Exercise aim:
Please copy out every line in the records below that includes the word "named".

Exercise data:
◆ ◆ ◆ ◆ ◆
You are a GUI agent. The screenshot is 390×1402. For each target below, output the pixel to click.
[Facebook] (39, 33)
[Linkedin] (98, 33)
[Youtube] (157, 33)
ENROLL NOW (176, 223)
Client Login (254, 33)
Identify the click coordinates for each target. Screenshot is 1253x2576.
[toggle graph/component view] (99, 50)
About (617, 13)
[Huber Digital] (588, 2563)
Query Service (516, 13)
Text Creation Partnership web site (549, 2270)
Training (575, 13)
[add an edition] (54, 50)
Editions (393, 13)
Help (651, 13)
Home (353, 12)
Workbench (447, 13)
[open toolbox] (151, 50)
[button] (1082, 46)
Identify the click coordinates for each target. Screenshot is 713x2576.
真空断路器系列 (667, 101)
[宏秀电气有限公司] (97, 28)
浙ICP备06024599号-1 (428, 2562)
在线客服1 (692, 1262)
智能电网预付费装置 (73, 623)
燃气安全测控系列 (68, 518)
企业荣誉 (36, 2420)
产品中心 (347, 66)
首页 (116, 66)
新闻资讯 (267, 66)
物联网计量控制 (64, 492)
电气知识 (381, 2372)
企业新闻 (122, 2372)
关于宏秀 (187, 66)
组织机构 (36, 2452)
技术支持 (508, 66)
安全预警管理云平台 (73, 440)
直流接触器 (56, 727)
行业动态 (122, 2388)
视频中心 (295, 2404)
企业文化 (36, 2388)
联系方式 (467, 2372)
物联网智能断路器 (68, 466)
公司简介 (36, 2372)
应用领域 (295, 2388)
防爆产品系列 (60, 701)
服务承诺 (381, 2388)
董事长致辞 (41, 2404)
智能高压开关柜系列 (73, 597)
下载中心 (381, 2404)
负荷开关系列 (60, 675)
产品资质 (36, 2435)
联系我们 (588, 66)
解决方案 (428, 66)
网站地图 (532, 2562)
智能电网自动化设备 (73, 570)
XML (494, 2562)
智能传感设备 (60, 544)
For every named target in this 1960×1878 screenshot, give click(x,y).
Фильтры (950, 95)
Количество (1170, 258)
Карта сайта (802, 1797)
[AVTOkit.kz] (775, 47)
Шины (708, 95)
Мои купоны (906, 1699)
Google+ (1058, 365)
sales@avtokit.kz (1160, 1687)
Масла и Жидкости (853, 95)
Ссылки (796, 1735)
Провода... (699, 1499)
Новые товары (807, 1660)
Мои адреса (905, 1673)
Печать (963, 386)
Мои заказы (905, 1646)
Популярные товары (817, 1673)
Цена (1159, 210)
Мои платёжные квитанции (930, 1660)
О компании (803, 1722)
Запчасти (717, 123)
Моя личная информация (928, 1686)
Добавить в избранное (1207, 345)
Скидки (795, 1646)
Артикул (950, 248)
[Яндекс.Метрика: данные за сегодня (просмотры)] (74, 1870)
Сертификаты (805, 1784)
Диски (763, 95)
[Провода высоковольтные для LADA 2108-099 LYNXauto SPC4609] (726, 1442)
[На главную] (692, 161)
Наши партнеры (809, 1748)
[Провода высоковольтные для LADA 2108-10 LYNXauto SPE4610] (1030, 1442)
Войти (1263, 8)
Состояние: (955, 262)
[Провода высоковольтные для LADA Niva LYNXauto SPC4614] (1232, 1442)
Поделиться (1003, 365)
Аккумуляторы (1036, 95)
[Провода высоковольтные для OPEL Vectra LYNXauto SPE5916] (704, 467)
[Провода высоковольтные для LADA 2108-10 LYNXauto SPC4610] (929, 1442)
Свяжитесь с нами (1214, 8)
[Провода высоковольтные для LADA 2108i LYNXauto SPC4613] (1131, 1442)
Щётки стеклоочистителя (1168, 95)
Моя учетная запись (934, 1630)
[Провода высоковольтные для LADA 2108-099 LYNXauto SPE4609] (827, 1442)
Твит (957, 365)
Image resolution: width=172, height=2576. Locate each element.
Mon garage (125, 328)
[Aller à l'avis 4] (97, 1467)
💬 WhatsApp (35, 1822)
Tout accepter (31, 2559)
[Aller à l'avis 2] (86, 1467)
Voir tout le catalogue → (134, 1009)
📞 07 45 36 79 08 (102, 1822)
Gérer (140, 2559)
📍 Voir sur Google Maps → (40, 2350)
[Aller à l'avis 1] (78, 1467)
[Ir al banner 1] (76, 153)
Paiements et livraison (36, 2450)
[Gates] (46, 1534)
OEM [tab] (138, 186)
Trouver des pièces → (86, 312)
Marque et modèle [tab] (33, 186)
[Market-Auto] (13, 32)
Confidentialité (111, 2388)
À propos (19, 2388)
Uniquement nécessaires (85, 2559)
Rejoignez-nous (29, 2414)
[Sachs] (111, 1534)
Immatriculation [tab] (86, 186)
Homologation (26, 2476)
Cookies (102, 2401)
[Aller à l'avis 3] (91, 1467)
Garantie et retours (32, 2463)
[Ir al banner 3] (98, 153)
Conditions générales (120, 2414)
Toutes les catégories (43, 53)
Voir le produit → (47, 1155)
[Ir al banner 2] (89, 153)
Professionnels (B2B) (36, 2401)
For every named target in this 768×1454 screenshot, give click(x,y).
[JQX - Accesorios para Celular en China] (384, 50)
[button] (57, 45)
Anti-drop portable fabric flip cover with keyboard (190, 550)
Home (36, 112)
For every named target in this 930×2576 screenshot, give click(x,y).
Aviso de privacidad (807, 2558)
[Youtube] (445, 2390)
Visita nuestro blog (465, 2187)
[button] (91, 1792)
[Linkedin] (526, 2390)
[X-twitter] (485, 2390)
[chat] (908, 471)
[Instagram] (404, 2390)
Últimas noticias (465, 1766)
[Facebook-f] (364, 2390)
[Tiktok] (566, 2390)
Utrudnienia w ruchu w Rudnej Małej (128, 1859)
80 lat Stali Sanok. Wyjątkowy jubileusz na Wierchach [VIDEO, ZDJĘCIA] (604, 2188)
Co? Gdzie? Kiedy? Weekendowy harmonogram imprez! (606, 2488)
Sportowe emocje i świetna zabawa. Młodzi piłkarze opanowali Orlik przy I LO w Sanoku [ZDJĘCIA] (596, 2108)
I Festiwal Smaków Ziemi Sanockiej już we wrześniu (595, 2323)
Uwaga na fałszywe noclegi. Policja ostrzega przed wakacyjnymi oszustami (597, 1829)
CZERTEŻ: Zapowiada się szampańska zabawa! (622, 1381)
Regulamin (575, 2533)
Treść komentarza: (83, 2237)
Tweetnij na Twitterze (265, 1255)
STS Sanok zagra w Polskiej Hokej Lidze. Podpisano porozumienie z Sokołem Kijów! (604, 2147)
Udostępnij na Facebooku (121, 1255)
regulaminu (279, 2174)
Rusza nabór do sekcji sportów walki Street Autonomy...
◆ ◆ ◆ ◆ ◆
Answer for this exercise:
For every named target in this 1960×1878 screenshot, give click(x,y).
For every named target in this 768×1454 screenshot, give click(x,y).
For every named target in this 930×2576 screenshot, give click(x,y).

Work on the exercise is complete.